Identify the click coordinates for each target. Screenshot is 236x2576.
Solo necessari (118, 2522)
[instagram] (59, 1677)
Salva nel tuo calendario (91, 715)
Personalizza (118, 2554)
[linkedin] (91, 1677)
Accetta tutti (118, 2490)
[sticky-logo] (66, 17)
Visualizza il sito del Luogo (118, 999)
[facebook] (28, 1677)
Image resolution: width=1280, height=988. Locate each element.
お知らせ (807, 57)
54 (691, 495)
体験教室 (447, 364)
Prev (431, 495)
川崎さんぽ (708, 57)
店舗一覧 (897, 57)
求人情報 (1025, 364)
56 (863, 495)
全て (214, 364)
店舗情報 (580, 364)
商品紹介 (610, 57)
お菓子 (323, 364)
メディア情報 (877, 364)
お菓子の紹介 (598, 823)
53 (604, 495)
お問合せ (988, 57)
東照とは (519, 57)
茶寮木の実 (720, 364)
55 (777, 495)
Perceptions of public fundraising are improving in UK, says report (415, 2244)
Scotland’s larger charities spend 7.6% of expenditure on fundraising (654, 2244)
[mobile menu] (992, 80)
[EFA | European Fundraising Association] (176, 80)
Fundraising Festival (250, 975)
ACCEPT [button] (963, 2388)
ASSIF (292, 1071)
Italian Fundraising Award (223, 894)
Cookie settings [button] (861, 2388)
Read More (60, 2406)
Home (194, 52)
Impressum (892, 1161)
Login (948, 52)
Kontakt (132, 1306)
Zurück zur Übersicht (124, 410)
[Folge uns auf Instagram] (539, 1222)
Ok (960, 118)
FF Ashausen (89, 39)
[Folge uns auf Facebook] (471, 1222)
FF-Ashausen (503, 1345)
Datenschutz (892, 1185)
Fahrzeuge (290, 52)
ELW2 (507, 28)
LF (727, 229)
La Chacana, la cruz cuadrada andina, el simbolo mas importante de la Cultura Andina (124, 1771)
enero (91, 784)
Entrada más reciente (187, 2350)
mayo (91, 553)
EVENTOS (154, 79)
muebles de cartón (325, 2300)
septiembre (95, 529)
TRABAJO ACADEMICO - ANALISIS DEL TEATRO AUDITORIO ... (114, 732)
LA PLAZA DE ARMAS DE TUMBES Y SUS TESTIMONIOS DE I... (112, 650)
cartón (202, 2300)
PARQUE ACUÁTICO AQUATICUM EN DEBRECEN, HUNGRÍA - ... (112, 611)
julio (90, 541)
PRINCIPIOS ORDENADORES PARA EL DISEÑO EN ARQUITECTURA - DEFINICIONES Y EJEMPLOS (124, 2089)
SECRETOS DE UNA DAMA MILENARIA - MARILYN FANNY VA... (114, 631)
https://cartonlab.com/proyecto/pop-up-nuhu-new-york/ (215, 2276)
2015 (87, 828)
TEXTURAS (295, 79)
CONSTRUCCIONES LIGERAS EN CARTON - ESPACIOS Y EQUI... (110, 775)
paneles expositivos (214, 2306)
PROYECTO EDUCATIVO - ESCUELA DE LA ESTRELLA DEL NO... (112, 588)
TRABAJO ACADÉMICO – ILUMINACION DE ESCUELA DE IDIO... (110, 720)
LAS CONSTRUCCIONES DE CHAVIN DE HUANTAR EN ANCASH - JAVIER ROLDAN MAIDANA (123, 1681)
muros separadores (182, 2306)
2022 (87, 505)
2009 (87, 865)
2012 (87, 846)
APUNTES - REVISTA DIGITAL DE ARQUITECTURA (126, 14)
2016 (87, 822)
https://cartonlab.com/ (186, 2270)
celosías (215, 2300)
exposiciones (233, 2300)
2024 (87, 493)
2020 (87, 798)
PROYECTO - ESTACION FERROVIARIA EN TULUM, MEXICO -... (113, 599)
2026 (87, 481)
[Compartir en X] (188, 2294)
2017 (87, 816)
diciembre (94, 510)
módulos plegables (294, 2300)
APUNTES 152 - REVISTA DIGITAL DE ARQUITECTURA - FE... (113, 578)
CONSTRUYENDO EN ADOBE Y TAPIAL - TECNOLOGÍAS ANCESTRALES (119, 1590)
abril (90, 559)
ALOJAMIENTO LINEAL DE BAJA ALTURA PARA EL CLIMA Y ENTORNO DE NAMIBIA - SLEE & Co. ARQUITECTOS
───
- _Instructions for the task_
The whole of the data must be given again, exactly as shown.

- _Reply_
Identify the click coordinates for each target. Screenshot is 236x2576.
Solo necessari (118, 2522)
[instagram] (59, 1677)
Salva nel tuo calendario (91, 715)
Personalizza (118, 2554)
[linkedin] (91, 1677)
Accetta tutti (118, 2490)
[sticky-logo] (66, 17)
Visualizza il sito del Luogo (118, 999)
[facebook] (28, 1677)
Image resolution: width=1280, height=988. Locate each element.
お知らせ (807, 57)
54 (691, 495)
体験教室 (447, 364)
Prev (431, 495)
川崎さんぽ (708, 57)
店舗一覧 (897, 57)
求人情報 (1025, 364)
56 (863, 495)
全て (214, 364)
店舗情報 (580, 364)
商品紹介 (610, 57)
お菓子 (323, 364)
メディア情報 (877, 364)
お菓子の紹介 (598, 823)
53 (604, 495)
お問合せ (988, 57)
東照とは (519, 57)
茶寮木の実 (720, 364)
55 (777, 495)
Perceptions of public fundraising are improving in UK, says report (415, 2244)
Scotland’s larger charities spend 7.6% of expenditure on fundraising (654, 2244)
[mobile menu] (992, 80)
[EFA | European Fundraising Association] (176, 80)
Fundraising Festival (250, 975)
ACCEPT [button] (963, 2388)
ASSIF (292, 1071)
Italian Fundraising Award (223, 894)
Cookie settings [button] (861, 2388)
Read More (60, 2406)
Home (194, 52)
Impressum (892, 1161)
Login (948, 52)
Kontakt (132, 1306)
Zurück zur Übersicht (124, 410)
[Folge uns auf Instagram] (539, 1222)
Ok (960, 118)
FF Ashausen (89, 39)
[Folge uns auf Facebook] (471, 1222)
FF-Ashausen (503, 1345)
Datenschutz (892, 1185)
Fahrzeuge (290, 52)
ELW2 (507, 28)
LF (727, 229)
La Chacana, la cruz cuadrada andina, el simbolo mas importante de la Cultura Andina (124, 1771)
enero (91, 784)
Entrada más reciente (187, 2350)
mayo (91, 553)
EVENTOS (154, 79)
muebles de cartón (325, 2300)
septiembre (95, 529)
TRABAJO ACADEMICO - ANALISIS DEL TEATRO AUDITORIO ... (114, 732)
LA PLAZA DE ARMAS DE TUMBES Y SUS TESTIMONIOS DE I... (112, 650)
cartón (202, 2300)
PARQUE ACUÁTICO AQUATICUM EN DEBRECEN, HUNGRÍA - ... (112, 611)
julio (90, 541)
PRINCIPIOS ORDENADORES PARA EL DISEÑO EN ARQUITECTURA - DEFINICIONES Y EJEMPLOS (124, 2089)
SECRETOS DE UNA DAMA MILENARIA - MARILYN FANNY VA... (114, 631)
https://cartonlab.com/proyecto/pop-up-nuhu-new-york/ (215, 2276)
2015 (87, 828)
TEXTURAS (295, 79)
CONSTRUCCIONES LIGERAS EN CARTON - ESPACIOS Y EQUI... (110, 775)
paneles expositivos (214, 2306)
PROYECTO EDUCATIVO - ESCUELA DE LA ESTRELLA DEL NO... (112, 588)
TRABAJO ACADÉMICO – ILUMINACION DE ESCUELA DE IDIO... (110, 720)
LAS CONSTRUCCIONES DE CHAVIN DE HUANTAR EN ANCASH - JAVIER ROLDAN MAIDANA (123, 1681)
muros separadores (182, 2306)
2022 (87, 505)
2009 (87, 865)
2012 (87, 846)
APUNTES - REVISTA DIGITAL DE ARQUITECTURA (126, 14)
2016 (87, 822)
https://cartonlab.com/ (186, 2270)
celosías (215, 2300)
exposiciones (233, 2300)
2024 (87, 493)
2020 (87, 798)
PROYECTO - ESTACION FERROVIARIA EN TULUM, MEXICO -... (113, 599)
2026 (87, 481)
[Compartir en X] (188, 2294)
2017 (87, 816)
diciembre (94, 510)
módulos plegables (294, 2300)
APUNTES 152 - REVISTA DIGITAL DE ARQUITECTURA - FE... (113, 578)
CONSTRUYENDO EN ADOBE Y TAPIAL - TECNOLOGÍAS ANCESTRALES (119, 1590)
abril (90, 559)
ALOJAMIENTO LINEAL DE BAJA ALTURA PARA EL CLIMA Y ENTORNO DE NAMIBIA - SLEE & Co. ARQUITECTOS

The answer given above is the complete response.